# [Task prompt]
Rewrite every line below in full, but multiply each coordinate in the answers by 1.3 and round it to a whole number, rounding halves up. Leave out the pictures.

# [Information supplied]
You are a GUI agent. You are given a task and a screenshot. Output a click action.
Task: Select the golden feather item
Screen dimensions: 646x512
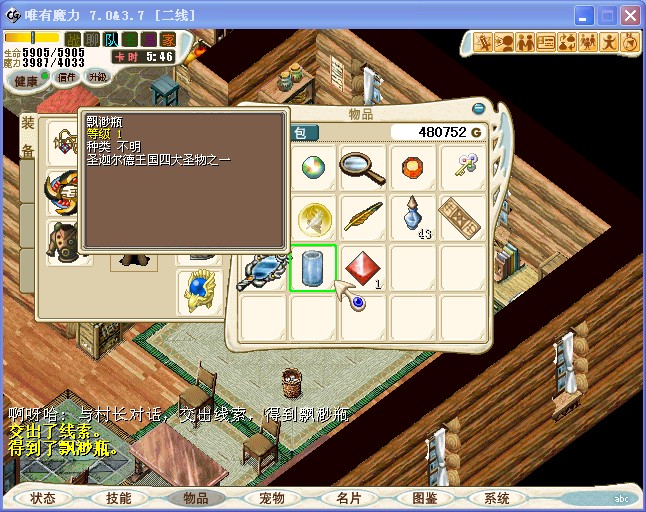[362, 217]
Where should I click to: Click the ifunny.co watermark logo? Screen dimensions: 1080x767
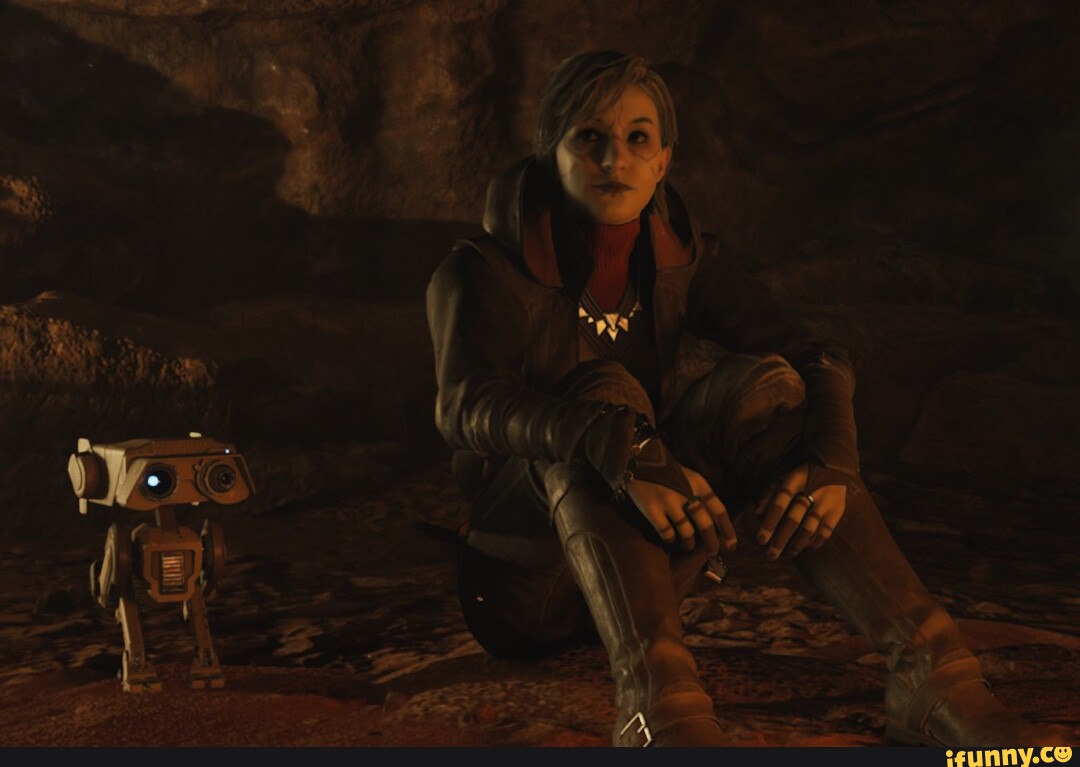point(1008,756)
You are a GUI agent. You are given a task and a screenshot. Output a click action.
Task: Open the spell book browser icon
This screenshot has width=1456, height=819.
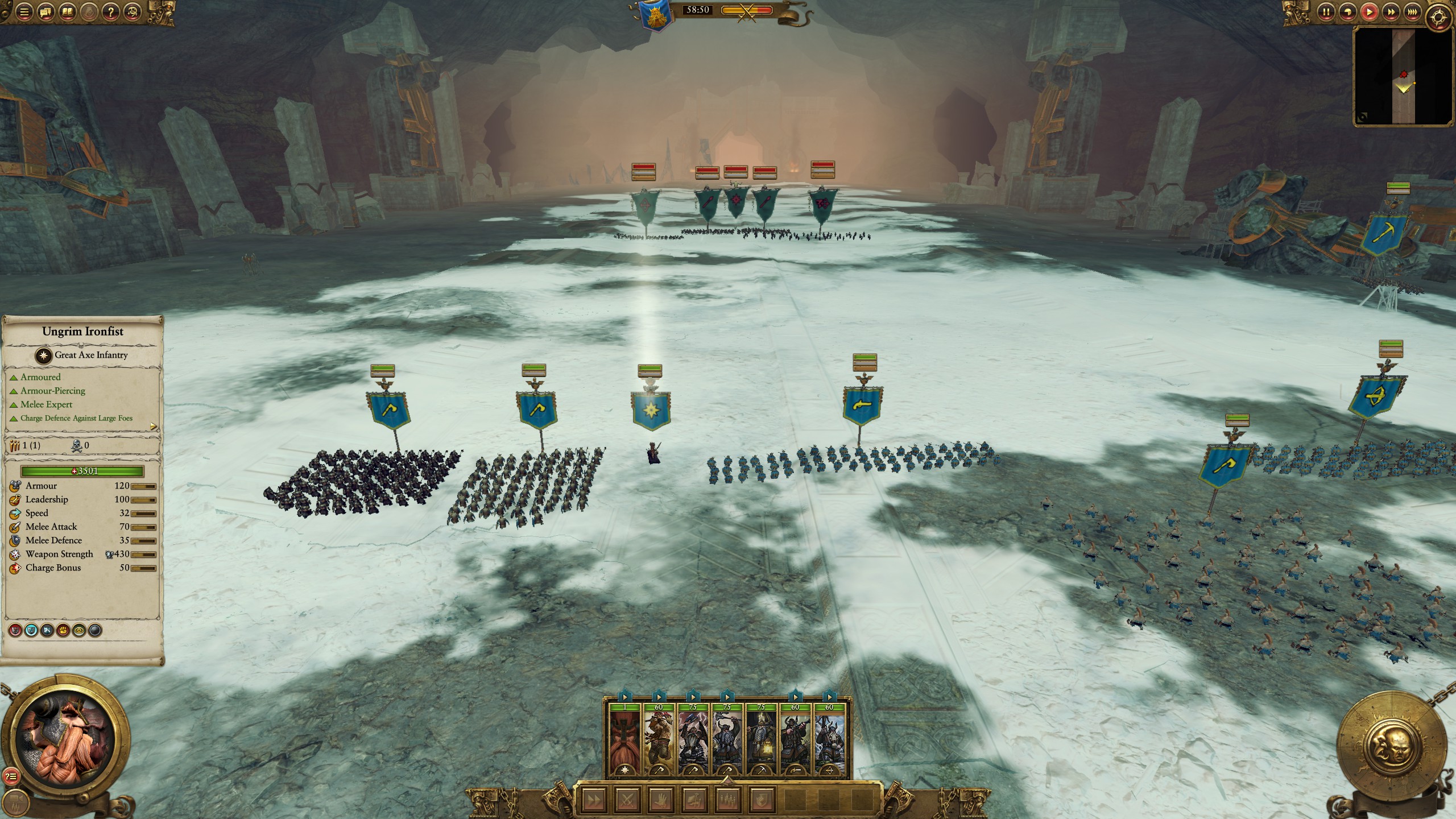click(x=68, y=11)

# [Solution for this problem]
You are a GUI agent. You are given a task and a screenshot. Output a click action.
Task: Select the golden feather item
Screen dimensions: 646x512
[471, 282]
Where should I click to: Click the ifunny.co watermark logo? Screen dimensions: 1080x767
point(1310,983)
You are a GUI agent. You are given a task and a screenshot. Output a click action.
Task: Open the spell book browser icon
This screenshot has width=1456, height=819.
click(x=88, y=14)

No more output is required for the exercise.